Document section:
Seasonality had a strong effect on fungal community composition. This result demonstrates that there was a large turn-over in the aquatic fungal community of the Tietê River, as only a small proportion of taxa (11%) were found in both seasons. We nevertheless caution that we only collected samples in a single year, whereas sampling across several years would be necessary to disentangle the seasonality effect from other temporal fluctuations in water conditions. According to Singh et al.42 this result suggests that changing environments may be the source of new fungal taxa of biotechnological interest, since environmental variations could expose less frequent groups that are difficult to identify. This rare myco-biosphere may be adapted to transient niches, induced by variations in effluent release in these sites and interactions among various taxa. In addition, we observed that the average water temperature was 22 °C in the dry season and 26 °C in the rainy season. Higher temperatures lead to the reduction of water density, causing a stratification of the water body. As a consequence, the deeper layers remain cold, increasing the availability of nutrients on the warmer surface43. Higher precipitation levels compared to the historic average were observed during the rainy season, suggesting that water homogenization could have occurred, reducing the stratification of the water body, consequently reducing the conductivity and BOD levels. Previous studies have also found a similar increase in microbial richness in rivers and reservoirs after precipitation caused by microbial dispersal from the margins into water bodies44.

Finally, we detected an increase in community dissimilarity with increasing geographic distance separating sampling locations. The decay of community similarity with geographic distance (known as the ‘distance-decay effect’) has been recognized by ecologists for many decades45,46. This decaying effect may be caused by changes in environmental conditions, in turn causing community members to perform different functions (species-sorting), or may be caused by environmental or geographic barriers that could affect dispersal46. Whereas aquatic communities of hyphomycetes also showed a decreasing similarity with increasing geographic distance47, similar results were also reported for fungal communities of soils in various land use systems45,48 as well as in tropical ectomycorrhizal communities49. Based on the River Continuum Concept, we argue that the observed pattern may reflect an interplay between hydrological flow conditions, riparian zones, substrate and nutrient availability, dispersal and environmental-led species sorting.

In the present study we explored the factors underpinning the dynamics of aquatic fungal communities in a heavily-contaminated tropical river, highlighting seasonality, physicochemical parameters and geographical distance as the main drivers of diversity and community structure. Our results suggest that water contamination can select for pollution-tolerant and potentially pathogenic groups while reducing the regional species pool. These findings raise potential concerns for human health and the functioning of tropical river ecosystems and they call for improved water sanitation systems in the Tietê River basin. Future efforts are needed to assess the remediation capacity of fungal communities, as has already been done for the bacterial consortium of the Tietê river50.

What this task involves: Print the stretch of the passage on fungal communities in the Tietê River from "In the present" through "the Tietê river50.", copying every word unchanged. The records are not needed for the work on this page.

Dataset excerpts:
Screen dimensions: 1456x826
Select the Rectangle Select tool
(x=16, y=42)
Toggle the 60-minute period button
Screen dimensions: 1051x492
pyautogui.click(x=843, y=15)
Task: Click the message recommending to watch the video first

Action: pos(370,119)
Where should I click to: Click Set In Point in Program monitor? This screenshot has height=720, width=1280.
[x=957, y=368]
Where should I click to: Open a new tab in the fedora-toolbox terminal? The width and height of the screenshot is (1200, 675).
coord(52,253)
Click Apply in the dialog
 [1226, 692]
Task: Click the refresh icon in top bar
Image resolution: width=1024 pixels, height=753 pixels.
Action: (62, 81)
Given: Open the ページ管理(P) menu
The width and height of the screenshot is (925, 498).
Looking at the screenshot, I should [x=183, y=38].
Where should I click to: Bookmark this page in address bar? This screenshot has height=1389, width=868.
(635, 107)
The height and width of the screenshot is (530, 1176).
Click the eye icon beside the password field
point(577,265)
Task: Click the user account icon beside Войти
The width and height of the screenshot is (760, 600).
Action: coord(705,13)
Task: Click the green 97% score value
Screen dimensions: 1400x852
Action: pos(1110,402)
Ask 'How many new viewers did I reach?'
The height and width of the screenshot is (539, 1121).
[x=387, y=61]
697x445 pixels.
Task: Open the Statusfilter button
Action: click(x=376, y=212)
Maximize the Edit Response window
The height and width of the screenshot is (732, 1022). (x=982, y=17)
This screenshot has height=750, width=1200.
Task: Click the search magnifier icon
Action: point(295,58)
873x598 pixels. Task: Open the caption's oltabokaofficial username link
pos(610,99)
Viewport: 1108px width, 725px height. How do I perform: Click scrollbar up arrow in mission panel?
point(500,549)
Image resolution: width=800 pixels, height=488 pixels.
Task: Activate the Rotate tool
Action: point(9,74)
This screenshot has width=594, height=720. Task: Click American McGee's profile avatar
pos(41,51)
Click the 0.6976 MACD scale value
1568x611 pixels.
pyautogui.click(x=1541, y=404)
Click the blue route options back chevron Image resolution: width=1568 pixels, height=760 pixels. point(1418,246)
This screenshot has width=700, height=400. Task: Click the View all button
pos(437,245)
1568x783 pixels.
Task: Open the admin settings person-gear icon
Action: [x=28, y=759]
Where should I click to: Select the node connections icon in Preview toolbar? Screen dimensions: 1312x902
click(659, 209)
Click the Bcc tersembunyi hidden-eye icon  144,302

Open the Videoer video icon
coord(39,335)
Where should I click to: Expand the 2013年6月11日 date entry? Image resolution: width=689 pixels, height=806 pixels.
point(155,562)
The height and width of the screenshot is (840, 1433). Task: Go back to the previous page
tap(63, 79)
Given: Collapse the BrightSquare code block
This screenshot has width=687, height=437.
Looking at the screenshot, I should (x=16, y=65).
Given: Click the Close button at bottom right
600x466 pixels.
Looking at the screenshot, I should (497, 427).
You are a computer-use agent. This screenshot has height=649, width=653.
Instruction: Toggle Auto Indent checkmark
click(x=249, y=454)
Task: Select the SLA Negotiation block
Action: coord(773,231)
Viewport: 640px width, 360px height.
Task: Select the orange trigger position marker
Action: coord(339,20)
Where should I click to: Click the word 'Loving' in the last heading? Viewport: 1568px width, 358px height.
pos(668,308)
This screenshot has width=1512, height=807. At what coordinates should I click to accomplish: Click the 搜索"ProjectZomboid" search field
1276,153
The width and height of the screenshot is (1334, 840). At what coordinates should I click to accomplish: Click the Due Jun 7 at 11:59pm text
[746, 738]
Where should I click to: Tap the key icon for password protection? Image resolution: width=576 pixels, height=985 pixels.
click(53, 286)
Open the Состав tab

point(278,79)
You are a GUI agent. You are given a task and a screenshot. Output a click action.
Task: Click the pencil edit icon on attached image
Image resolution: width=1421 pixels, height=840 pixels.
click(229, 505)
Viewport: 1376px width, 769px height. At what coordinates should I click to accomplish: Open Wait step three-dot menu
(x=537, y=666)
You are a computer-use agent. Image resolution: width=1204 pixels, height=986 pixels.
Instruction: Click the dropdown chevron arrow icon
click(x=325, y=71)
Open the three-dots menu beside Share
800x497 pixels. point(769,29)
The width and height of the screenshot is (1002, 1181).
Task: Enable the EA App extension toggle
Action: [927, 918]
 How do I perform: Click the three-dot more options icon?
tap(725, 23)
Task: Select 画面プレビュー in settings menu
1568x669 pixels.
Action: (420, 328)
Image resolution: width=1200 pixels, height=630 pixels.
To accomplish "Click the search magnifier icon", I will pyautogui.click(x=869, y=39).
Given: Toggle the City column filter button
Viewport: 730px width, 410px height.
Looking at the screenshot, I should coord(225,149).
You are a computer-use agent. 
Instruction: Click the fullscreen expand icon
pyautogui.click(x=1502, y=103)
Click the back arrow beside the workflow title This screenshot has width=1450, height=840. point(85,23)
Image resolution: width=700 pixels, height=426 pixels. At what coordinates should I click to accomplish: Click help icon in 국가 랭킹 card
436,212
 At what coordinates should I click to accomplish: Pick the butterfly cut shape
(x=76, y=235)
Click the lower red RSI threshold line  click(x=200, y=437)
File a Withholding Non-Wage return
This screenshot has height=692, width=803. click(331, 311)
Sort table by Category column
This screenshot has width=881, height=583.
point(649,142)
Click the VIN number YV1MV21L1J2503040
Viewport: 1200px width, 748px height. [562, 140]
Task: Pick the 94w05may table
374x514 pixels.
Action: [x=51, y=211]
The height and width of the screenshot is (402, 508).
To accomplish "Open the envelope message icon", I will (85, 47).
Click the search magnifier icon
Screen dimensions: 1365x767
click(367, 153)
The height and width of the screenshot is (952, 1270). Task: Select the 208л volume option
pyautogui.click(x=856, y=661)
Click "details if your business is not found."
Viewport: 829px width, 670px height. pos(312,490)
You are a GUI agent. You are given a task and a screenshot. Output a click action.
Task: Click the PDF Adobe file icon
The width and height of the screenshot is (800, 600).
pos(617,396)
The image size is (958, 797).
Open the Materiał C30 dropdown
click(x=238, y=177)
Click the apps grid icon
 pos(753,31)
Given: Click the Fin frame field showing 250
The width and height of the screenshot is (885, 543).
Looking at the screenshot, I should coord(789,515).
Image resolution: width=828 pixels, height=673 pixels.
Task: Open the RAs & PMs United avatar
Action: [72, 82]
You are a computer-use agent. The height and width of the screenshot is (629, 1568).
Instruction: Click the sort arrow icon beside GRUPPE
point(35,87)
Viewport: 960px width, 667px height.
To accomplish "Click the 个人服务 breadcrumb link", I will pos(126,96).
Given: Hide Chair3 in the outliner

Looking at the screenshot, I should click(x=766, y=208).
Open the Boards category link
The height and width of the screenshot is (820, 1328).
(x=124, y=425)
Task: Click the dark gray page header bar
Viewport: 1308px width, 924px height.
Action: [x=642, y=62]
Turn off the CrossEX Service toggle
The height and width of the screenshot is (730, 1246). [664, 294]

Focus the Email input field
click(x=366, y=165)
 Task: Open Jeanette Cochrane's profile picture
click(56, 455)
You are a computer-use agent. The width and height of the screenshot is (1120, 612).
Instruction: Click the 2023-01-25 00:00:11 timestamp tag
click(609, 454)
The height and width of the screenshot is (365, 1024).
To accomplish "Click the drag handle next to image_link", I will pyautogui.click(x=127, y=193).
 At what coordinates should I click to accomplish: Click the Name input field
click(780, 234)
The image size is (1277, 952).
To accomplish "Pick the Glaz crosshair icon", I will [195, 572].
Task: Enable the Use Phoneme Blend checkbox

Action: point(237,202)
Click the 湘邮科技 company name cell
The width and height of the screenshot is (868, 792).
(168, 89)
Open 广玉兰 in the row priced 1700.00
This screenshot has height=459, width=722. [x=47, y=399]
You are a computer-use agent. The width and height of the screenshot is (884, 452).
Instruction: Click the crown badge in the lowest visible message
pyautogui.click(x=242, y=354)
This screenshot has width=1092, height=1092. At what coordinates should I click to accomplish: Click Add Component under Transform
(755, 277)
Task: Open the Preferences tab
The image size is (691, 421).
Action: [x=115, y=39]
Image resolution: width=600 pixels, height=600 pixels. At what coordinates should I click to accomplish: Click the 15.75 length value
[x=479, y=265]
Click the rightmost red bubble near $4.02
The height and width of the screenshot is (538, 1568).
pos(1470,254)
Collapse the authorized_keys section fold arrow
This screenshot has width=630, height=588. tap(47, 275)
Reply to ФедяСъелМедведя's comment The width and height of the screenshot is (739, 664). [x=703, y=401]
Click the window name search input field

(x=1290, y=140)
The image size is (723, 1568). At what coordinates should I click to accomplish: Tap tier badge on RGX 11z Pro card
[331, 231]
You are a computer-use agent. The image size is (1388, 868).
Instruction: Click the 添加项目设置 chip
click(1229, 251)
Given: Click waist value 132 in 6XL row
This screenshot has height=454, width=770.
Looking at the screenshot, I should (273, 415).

Written solution:
In the present study we explored the factors underpinning the dynamics of aquatic fungal communities in a heavily-contaminated tropical river, highlighting seasonality, physicochemical parameters and geographical distance as the main drivers of diversity and community structure. Our results suggest that water contamination can select for pollution-tolerant and potentially pathogenic groups while reducing the regional species pool. These findings raise potential concerns for human health and the functioning of tropical river ecosystems and they call for improved water sanitation systems in the Tietê River basin. Future efforts are needed to assess the remediation capacity of fungal communities, as has already been done for the bacterial consortium of the Tietê river50.